ROPA NAFTOWA
Pierwszy spadek zapasów benzyny w USA od listopada.
Po sporej zniżce notowań ropy naftowej we wtorek, notowania tego surowca w Stanach Zjednoczonych odbiły się w górę w środę, nadrabiając część wcześniejszej straty. W pewnej mierze ruch ten był wywołany właśnie technicznym odbiciem, jednak pomogły mu także w pewnym stopniu dane makro.
Wczoraj amerykański Departament Energii (DoE) opublikował swój cotygodniowy raport dotyczący zmiany zapasów paliw w Stanach Zjednoczonych w minionym tygodniu. Dane dotyczące zapasów ropy naftowej nie zaskoczyły – ich wzrost w poprzednim tygodniu wyniósł 3,5 mln baryłek, a więc był bardzo bliski oczekiwań na poziomie 3,4 mln baryłek. Tym samym, zapasy ropy naftowej w USA już drugi raz z rzędu osiągnęły rekord. Jednocześnie, zapasy benzyny w USA w tym samym czasie spadły o 2,2 mln baryłek, ponad dwa razy więcej niż oczekiwano. Ta liczba była wynikiem zmniejszonej aktywności rafinerii w USA, a także zwiększonego popytu na benzynę w tym kraju – jednocześnie, była ona pierwszym tygodniowym spadkiem zapasów benzyny w USA od listopada ubiegłego roku.

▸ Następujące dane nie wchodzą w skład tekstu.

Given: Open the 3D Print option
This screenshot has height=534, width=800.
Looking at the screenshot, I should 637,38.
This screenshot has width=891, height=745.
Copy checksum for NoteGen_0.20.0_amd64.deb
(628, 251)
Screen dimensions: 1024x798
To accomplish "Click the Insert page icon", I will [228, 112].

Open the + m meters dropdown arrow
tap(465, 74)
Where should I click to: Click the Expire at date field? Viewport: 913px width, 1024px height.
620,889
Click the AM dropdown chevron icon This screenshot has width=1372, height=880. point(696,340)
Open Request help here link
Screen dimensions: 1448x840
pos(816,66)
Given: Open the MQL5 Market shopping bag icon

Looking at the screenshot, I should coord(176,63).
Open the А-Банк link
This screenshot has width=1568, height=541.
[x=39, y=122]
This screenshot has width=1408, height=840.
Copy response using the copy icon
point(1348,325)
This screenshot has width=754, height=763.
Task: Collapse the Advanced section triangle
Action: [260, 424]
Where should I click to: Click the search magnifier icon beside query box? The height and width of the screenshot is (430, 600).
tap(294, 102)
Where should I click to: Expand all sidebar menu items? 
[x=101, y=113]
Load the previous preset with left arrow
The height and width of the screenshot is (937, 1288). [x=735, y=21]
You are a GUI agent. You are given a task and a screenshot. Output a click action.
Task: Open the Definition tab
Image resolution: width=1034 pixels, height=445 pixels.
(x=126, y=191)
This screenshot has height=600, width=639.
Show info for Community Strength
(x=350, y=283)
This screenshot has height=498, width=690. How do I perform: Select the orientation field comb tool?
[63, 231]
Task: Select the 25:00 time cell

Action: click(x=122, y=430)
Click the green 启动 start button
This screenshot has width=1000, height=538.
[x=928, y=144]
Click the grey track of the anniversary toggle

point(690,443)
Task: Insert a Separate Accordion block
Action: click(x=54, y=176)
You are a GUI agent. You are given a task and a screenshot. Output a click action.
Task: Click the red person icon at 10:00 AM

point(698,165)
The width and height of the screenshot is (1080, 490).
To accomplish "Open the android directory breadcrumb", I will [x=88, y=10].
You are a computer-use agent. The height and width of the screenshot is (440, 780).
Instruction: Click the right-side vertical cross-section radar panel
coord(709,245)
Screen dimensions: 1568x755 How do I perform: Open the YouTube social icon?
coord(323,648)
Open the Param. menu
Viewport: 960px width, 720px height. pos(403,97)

Raport DoE okazał się lepszy niż wcześniejsza analogiczna publikacja Amerykańskiego Instytutu Paliw, w której wyliczono, że w minionym tygodniu zapasy ropy naftowej w USA wzrosły o 7,1 mln baryłek. Sprzyjał on więc wzrostowemu odreagowaniu. Dodatkowym wsparciem dla byków na rynku ropy naftowej były informacje o trudnościach w załadunku ropy naftowej w rejonie Morza Północnego, aczkolwiek one wpływały bardziej na cenę europejskiej ropy Brent, nie zaś amerykańskiego surowca gatunku WTI.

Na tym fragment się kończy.